**Kutipan yang Diberikan**

# # # # #

Kamis, 02 September 2010

RUMAH ASPIRASI UNTUK SIAPA?


Oleh: Gun Gun Heryanto
(Telah dipublikasikan di Harian Jurnal Nasional, 10/08/10)

Kata aspirasi rupanya menjadi sangat populer di kalangan anggota DPR. Bak pepatah, habis dana aspirasi terbitlah rumah aspirasi. Kedua usulan itu sama-sama membuat gegap gempita pemberitaan media sekaligus perbincangan publik yang kian hari kian resisten. Bedanya, dana aspirasi belum memiliki rujukan hukum, sementara rumah aspirasi sudah disebutkan eksplisit di dalam UU No 27/2009 tentang Parlemen (MPR, DPR, DPD, DPRD atau UU MD3).

Penentangan keras masyarakat terhadap proposal dana aspirasi yang dimotori Partai Golkar beberapa waktu lalu, membuat isu ini harus menepi dan sepi. Namun, seperti biasa Senayan selalu punya ledakan dan kejutan, yang menjadi rangkaian utuh "the political game" para pelaku. Hari-hari belakangan ini, isu rumah aspirasi menjadi topik kontroversial yang berembus kencang dari Senayan. Benarkah substansi rumah aspirasi ini untuk rakyat?

# # # # #

**Soal Tertulis 1**
Jawablah pertanyaan berikut berdasarkan tulisan tentang rumah aspirasi.
(a) Di harian apa tulisan ini telah dipublikasikan?
(b) Undang-undang apa yang menyebut rumah aspirasi secara eksplisit?
(c) Partai apa yang memotori proposal dana aspirasi?

**Serangkaian entri**
# # # # #

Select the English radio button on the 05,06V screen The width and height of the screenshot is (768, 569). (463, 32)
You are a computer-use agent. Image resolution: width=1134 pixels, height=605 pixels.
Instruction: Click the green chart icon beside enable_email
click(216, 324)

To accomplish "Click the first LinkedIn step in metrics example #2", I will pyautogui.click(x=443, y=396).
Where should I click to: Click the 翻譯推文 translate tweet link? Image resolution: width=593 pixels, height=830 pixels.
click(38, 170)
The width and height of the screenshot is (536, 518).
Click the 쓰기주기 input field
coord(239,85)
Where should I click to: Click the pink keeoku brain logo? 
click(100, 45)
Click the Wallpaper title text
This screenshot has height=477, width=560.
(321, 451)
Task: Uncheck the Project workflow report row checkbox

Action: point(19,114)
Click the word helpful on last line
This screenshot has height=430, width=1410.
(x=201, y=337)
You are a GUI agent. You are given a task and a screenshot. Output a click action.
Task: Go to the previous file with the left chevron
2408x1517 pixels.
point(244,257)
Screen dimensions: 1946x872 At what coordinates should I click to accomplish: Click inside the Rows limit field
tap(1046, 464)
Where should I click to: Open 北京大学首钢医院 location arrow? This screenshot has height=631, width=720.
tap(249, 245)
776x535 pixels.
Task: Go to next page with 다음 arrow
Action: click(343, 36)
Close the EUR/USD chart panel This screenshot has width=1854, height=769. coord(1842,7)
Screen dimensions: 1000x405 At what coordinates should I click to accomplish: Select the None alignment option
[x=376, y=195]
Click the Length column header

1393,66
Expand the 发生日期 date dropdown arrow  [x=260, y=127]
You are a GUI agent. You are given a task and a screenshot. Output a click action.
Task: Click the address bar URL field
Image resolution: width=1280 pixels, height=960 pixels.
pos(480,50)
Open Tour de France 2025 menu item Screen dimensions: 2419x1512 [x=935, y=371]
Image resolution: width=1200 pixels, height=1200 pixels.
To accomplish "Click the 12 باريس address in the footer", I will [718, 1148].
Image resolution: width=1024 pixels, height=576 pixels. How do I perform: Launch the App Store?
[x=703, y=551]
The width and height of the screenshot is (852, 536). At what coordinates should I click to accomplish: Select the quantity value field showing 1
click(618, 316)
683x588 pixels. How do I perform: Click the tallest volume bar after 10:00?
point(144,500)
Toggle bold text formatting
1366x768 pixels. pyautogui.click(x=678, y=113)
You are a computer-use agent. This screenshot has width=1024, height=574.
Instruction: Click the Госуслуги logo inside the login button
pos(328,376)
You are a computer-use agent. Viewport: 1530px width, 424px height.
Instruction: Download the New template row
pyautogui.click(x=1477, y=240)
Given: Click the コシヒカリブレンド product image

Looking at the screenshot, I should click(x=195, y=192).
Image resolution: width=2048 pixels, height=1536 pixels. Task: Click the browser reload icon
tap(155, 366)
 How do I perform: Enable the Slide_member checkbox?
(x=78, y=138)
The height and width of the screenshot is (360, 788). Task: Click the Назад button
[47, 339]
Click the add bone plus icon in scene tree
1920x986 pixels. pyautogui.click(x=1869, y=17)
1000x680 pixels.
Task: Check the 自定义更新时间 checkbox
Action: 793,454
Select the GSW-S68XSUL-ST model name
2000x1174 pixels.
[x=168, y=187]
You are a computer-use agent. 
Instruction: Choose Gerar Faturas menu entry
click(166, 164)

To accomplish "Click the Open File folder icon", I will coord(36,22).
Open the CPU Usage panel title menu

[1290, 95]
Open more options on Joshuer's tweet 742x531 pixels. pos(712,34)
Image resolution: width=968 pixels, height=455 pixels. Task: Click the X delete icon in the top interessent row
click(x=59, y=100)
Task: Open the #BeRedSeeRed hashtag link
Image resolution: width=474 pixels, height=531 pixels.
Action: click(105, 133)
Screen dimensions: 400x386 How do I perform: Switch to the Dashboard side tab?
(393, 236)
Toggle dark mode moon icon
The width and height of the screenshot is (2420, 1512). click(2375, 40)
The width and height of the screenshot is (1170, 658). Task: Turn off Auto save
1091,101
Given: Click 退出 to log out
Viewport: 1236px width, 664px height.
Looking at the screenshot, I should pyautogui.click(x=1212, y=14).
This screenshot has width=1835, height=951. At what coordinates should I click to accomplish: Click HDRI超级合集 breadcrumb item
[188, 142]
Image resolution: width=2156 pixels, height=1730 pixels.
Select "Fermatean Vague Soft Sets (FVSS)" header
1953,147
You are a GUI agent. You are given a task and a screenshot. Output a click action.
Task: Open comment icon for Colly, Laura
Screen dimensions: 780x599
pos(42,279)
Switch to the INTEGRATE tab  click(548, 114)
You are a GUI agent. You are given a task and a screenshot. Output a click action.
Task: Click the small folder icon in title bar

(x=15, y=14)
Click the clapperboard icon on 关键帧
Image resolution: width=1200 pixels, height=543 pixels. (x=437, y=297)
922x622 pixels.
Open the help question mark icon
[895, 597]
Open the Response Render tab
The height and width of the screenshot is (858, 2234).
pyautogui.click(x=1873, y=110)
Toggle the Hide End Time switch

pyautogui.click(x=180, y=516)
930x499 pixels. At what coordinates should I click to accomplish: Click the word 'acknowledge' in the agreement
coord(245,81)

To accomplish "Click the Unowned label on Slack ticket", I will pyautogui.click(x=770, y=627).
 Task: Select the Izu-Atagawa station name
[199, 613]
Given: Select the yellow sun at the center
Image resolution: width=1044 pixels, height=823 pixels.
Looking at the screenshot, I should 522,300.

# # # # #

**Soal Tertulis 2**
Perbarui bagian entri dari awal hingga baris yang memuat "coord(239,85)", termasuk baris itu sendiri, dengan mengganti "Image resolution" menjadi "Screen resolution". Tuliskan kembali hanya baris-baris tersebut tanpa perubahan lain.

**Jawaban Tertulis 1**
(a) Harian Jurnal Nasional, 10/08/10.
(b) UU No 27/2009 tentang Parlemen (MPR, DPR, DPD, DPRD atau UU MD3).
(c) Partai Golkar.

**Jawaban Tertulis 2**
Select the English radio button on the 05,06V screen The width and height of the screenshot is (768, 569). (463, 32)
You are a computer-use agent. Screen resolution: width=1134 pixels, height=605 pixels.
Instruction: Click the green chart icon beside enable_email
click(216, 324)

To accomplish "Click the first LinkedIn step in metrics example #2", I will pyautogui.click(x=443, y=396).
Where should I click to: Click the 翻譯推文 translate tweet link? Screen resolution: width=593 pixels, height=830 pixels.
click(38, 170)
The width and height of the screenshot is (536, 518).
Click the 쓰기주기 input field
coord(239,85)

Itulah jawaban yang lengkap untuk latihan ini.